**Records to use:**
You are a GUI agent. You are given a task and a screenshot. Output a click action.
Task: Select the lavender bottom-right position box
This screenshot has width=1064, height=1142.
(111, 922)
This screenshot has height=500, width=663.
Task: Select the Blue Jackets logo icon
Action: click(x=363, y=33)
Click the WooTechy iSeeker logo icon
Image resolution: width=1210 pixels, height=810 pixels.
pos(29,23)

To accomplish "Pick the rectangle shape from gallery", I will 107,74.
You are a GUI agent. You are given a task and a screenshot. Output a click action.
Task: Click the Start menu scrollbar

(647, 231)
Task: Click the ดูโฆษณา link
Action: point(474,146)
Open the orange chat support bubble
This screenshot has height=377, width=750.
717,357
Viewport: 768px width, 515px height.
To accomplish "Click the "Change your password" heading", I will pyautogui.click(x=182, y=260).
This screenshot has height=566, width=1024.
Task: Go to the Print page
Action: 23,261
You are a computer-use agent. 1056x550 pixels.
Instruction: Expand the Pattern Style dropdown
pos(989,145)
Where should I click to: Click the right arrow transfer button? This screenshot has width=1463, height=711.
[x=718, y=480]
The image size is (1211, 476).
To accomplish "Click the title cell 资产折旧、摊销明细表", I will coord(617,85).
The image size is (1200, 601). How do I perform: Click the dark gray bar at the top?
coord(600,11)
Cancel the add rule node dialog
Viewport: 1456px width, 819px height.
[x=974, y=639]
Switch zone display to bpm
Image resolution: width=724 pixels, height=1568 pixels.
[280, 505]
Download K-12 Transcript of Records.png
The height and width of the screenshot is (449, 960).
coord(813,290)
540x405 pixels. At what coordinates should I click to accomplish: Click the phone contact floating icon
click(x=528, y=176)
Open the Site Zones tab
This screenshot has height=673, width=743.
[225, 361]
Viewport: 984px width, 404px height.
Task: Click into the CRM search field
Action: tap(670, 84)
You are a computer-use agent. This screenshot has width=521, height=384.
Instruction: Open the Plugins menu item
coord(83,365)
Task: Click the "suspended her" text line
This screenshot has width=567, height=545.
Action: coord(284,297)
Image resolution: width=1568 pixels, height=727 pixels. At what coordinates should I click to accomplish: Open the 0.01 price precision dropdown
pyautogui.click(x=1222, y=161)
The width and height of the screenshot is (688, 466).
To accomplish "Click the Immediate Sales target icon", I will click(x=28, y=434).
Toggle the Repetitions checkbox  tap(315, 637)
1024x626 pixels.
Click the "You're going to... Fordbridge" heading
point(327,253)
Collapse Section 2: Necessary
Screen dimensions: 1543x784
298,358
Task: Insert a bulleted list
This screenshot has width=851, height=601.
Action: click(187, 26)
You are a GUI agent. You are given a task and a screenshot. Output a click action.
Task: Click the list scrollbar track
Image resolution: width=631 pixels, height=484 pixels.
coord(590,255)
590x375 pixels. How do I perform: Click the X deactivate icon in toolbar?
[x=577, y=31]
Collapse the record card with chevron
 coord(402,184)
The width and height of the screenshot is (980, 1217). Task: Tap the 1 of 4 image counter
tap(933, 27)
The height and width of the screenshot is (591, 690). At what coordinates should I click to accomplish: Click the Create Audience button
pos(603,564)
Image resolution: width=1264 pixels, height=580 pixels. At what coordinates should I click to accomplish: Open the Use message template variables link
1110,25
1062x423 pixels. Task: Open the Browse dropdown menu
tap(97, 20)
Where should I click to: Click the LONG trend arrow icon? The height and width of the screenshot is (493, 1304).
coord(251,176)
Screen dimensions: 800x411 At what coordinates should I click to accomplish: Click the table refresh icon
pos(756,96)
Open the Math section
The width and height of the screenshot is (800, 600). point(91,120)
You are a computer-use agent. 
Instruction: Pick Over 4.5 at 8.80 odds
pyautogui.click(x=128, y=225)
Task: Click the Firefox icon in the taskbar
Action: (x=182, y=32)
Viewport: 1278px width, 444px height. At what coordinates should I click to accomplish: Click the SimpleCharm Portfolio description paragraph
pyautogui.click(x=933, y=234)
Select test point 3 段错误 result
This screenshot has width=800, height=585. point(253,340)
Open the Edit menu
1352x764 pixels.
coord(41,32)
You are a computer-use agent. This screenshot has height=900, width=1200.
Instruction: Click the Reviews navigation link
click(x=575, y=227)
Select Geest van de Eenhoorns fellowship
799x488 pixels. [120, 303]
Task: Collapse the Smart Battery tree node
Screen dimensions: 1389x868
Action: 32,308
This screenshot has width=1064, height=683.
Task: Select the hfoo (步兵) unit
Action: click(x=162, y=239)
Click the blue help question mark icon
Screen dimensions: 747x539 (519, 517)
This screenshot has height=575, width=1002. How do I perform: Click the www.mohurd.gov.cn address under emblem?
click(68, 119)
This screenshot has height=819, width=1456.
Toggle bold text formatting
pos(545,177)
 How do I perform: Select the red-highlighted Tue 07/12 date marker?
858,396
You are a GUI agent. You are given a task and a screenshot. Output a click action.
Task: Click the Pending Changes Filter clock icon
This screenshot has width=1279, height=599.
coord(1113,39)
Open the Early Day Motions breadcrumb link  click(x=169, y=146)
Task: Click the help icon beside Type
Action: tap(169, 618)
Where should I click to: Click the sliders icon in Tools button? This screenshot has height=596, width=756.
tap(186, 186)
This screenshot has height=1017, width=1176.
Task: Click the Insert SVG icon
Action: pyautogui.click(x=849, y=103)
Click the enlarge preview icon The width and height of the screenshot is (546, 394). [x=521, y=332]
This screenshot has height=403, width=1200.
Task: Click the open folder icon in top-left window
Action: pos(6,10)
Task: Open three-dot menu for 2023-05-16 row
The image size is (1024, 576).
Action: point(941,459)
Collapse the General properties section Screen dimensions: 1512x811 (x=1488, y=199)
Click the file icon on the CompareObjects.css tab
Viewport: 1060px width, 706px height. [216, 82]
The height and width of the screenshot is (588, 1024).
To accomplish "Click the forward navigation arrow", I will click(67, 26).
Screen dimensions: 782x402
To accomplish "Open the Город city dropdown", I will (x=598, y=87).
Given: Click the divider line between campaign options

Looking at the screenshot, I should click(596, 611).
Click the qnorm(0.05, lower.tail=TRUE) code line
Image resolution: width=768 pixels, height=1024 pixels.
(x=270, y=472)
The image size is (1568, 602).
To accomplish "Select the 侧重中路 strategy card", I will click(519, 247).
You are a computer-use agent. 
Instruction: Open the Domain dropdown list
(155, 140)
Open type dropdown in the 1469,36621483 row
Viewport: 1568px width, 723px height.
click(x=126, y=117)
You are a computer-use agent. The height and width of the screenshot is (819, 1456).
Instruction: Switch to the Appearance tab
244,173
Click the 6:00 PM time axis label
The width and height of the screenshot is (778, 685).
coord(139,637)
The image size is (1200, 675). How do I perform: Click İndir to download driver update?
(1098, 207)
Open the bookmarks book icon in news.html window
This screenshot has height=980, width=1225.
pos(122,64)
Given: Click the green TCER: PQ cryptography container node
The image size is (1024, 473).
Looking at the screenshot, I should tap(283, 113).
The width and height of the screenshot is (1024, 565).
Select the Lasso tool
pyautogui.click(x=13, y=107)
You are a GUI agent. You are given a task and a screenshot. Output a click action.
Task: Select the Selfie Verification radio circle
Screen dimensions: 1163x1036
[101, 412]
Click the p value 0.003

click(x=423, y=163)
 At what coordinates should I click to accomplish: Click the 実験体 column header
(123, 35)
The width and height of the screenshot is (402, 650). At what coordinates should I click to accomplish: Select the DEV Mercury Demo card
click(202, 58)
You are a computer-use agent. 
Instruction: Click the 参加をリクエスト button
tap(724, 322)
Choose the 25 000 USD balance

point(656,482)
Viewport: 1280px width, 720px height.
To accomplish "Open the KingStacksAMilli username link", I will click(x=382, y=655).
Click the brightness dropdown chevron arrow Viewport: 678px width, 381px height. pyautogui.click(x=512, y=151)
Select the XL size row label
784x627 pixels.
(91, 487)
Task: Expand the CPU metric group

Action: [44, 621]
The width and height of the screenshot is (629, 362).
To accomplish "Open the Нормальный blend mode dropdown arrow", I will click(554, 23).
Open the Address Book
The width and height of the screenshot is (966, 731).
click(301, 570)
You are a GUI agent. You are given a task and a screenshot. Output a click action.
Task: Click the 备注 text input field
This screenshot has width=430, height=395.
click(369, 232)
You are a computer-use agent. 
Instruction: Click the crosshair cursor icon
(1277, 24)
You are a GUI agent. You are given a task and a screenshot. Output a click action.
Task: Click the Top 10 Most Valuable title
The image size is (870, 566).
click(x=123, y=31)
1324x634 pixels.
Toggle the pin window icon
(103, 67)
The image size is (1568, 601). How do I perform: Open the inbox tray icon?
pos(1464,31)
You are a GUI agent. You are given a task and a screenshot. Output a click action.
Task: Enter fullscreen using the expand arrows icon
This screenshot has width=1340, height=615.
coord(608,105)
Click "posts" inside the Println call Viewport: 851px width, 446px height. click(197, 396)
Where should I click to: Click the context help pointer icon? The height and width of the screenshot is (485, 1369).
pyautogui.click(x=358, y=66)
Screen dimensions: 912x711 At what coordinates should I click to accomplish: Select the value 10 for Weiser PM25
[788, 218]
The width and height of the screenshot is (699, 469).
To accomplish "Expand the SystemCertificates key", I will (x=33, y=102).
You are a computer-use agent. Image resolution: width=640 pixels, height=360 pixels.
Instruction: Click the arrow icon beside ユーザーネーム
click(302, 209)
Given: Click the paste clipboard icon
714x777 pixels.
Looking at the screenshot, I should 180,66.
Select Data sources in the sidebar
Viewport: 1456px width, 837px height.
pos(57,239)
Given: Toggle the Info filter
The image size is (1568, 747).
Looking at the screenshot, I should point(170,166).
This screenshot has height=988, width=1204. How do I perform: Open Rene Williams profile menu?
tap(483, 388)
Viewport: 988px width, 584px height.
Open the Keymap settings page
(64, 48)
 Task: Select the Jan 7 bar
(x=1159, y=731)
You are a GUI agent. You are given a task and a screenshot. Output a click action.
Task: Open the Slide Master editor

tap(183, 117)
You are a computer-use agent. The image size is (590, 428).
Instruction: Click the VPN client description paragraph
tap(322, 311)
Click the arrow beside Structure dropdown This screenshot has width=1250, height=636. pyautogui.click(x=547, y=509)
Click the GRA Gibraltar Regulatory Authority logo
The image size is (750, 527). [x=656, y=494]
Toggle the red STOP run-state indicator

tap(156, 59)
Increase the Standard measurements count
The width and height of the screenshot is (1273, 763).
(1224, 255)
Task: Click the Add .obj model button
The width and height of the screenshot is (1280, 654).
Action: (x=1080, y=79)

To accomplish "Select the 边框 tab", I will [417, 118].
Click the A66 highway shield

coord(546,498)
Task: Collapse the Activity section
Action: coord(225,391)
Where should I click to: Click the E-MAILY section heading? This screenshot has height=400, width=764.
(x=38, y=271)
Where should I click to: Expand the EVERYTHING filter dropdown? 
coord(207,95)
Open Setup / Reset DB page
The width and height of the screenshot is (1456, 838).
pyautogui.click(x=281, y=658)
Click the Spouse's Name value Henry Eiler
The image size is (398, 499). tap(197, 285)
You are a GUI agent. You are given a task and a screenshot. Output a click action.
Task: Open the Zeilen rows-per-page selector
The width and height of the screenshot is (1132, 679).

**Your assignment:** Where does the word "computer" show up in the material? Copy out each line that has it.

**Result for this exercise:**
You are a computer-use agent. 1056x550 pixels.
You are a computer-use agent. This screenshot has width=521, height=384.
You are a computer-use agent. 
You are a computer-use agent. This screenshot has height=900, width=1200.
You are a computer-use agent. 
You are a computer-use agent. The height and width of the screenshot is (819, 1456).
You are a computer-use agent. 
You are a computer-use agent. 
You are a computer-use agent. Image resolution: width=640 pixels, height=360 pixels.
You are a computer-use agent. The image size is (590, 428).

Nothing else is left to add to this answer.